(Task requirements):
Since the records include pictures, leave those out while you reproduce exactly and only the lines from the one containing "Given: Rate classic match as 4 (부합한다)" through the one containing "column header J", inclusive.

(Material for the task):
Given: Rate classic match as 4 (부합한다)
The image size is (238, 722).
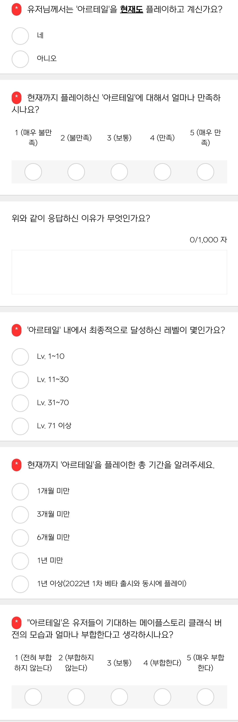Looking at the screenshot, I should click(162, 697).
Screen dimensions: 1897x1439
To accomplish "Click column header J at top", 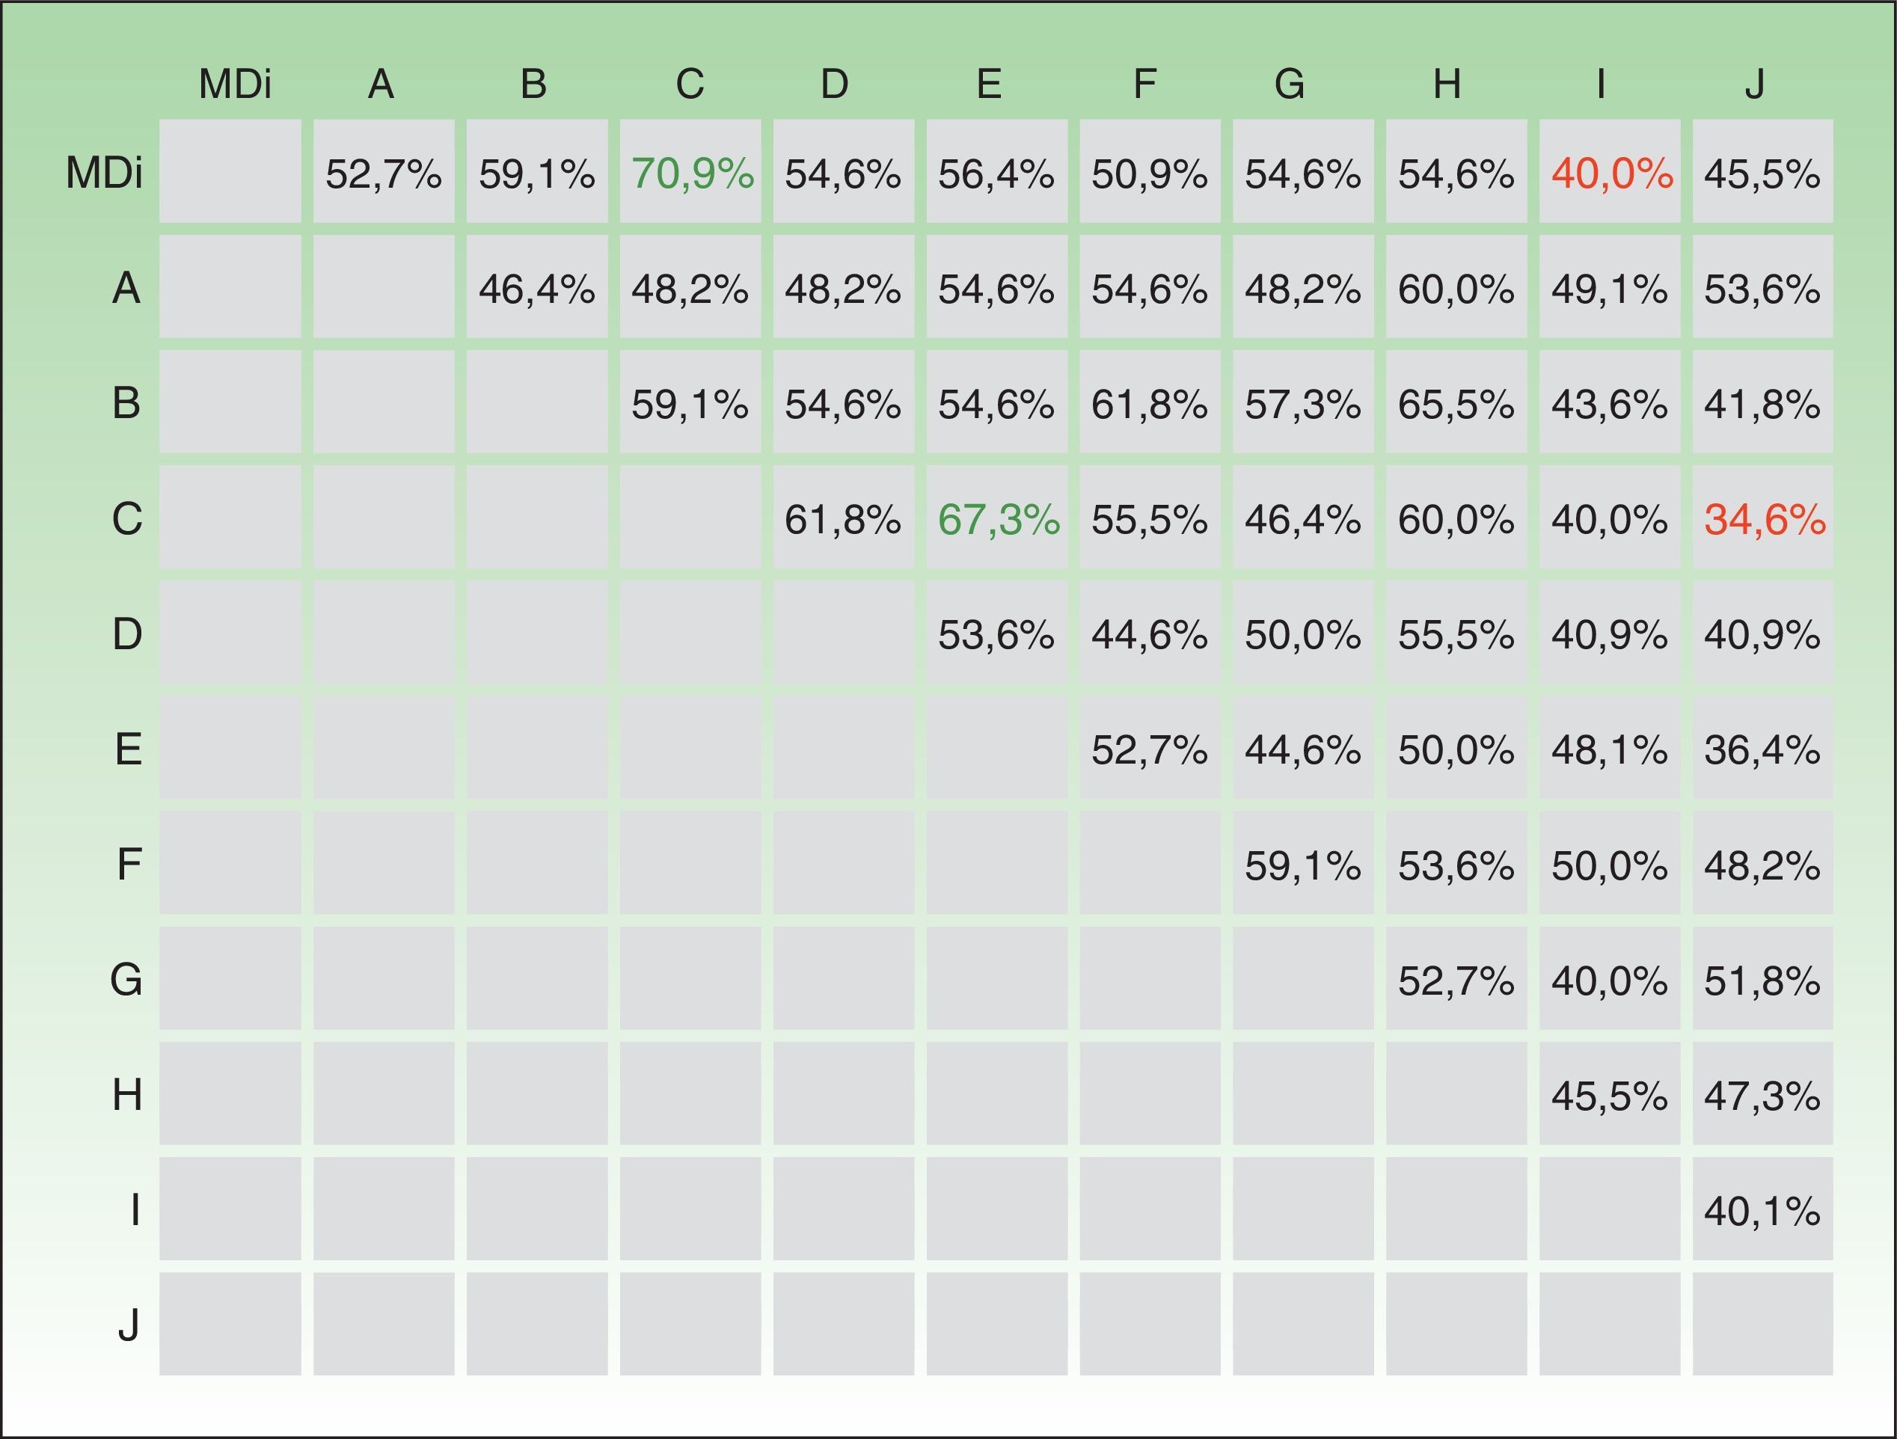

---

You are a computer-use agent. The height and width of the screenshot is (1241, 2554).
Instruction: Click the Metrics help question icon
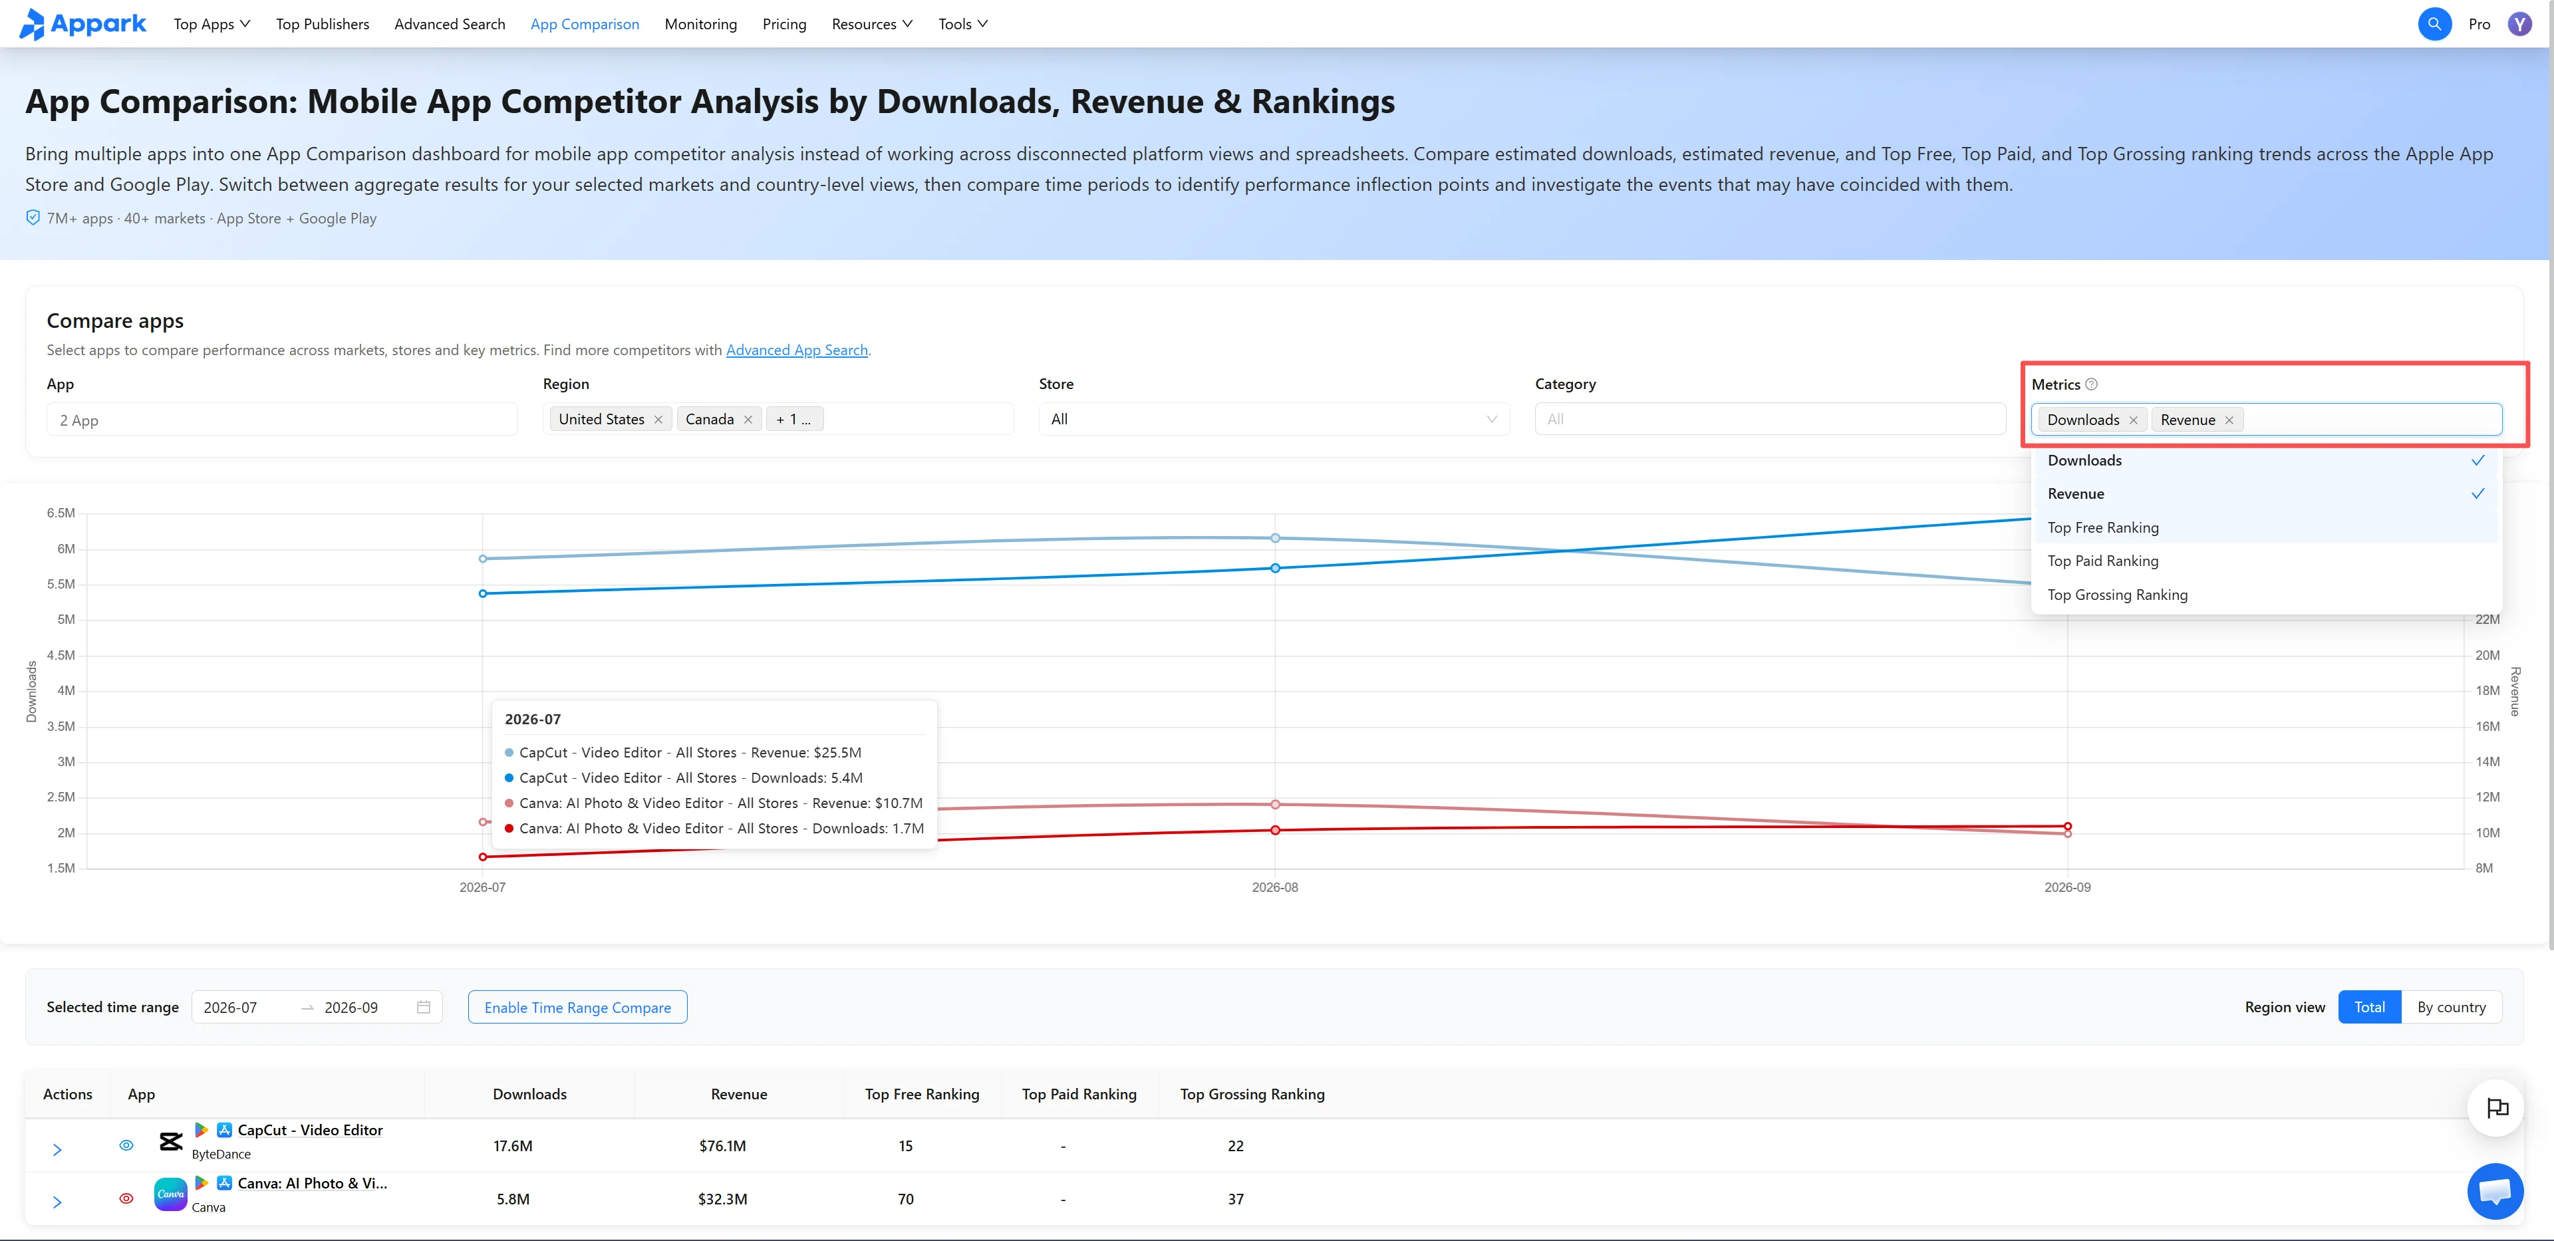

...

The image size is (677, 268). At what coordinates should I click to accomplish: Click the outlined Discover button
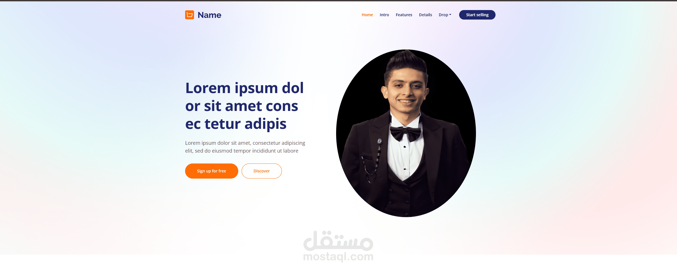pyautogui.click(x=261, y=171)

(Exercise output):
Given: Rate classic match as 4 (부합한다)
The image size is (238, 722).
Looking at the screenshot, I should click(162, 697).
Screen dimensions: 1897x1439
To accomplish "Click column header J at top", 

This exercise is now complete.